The United Nations have been following developments in the fenced-off town of Varosha with concern, the UN Secretary General’s Spokesman Stéphane Dujarric has said, noting that the UN position on Varosha remains unchanged and that the parties are called on to avoid unilateral actions.

Invited by CNA to comment on Turkish President Recep Tayyip Erdogan’s presence at a “picnic” in Varosha over the weekend and his statement on a solution of “two states” in Cyprus, Dujarric said “our position is unchanged.”

“We are obviously been following what’s been going during the weekend in Varosha very closely and with concern. Our position on Varosha remains unchanged and guided by the relevant Security Council Resolutions, as we have often said,” he pointed out.

Dujarric said “it is important and the Secretary General calls the parties to avoid any unilateral actions that could trigger tensions on the island and that potentially undermine the return to dialogue for the future success of talks.”

“We call again on the parties to engage in dialogue in order to resolve their differences. We believe it is important to resume a viable and comprehensive negotiation process. We remain committed to support the two sides in revitalizing the political process. And we reiterate our readiness to explore possibilities for convening an informal 5+ UN meeting at an appropriate stage,” Dujarric stressed.

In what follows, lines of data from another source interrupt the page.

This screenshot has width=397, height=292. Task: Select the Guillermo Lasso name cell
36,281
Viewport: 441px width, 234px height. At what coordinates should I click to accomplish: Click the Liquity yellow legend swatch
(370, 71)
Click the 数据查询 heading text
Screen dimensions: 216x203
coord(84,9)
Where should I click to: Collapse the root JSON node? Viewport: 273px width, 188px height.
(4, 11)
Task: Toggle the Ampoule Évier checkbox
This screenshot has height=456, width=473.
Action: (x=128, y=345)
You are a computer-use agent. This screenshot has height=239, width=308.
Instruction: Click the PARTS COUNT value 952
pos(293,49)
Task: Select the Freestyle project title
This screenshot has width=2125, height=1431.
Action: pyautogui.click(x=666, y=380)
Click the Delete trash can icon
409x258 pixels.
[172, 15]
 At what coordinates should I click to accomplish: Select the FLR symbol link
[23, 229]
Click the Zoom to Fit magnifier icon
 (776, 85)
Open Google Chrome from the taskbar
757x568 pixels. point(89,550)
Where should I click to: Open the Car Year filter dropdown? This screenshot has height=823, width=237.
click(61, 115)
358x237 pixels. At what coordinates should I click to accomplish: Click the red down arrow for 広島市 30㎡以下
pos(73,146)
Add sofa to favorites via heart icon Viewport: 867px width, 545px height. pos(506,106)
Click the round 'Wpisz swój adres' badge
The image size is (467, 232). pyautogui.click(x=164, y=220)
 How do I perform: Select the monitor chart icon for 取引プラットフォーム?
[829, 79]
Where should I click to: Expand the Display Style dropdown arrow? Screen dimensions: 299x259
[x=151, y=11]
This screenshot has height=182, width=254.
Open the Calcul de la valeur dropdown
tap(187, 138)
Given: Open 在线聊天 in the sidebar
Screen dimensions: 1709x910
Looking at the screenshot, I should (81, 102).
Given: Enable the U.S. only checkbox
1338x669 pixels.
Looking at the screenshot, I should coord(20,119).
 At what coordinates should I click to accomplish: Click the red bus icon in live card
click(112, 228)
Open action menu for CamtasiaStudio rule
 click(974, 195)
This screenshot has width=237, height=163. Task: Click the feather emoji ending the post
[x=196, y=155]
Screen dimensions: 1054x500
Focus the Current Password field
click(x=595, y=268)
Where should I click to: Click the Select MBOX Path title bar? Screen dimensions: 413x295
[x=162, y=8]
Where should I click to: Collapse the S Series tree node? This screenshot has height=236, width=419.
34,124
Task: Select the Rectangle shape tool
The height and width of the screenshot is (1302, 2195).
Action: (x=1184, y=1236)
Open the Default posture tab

Furthermore, he said that “ultimately the means for a durable solution in Cyprus is the hands of the parties.”

Cyprus has been divided since 1974, when Turkey invaded and occupied its northern third.

The Turkish side illegally opened on October 8 part of the beach of the abandoned town of Famagusta, in violation to numerous UN resolutions.

Varosha, the fenced off section of the Turkish occupied town of Famagusta, is often described as a ‘ghost town’. UN Security Council resolution 550 (1984) considers any attempts to settle any part of Varosha by people other than its inhabitants as inadmissible and calls for the transfer of this area to the administration of the UN. UN Security Council resolution 789 (1992) also urges that with a view to the implementation of resolution 550 (1984), the area at present under the control of the United Nations Peace-keeping Force in Cyprus be extended to include Varosha.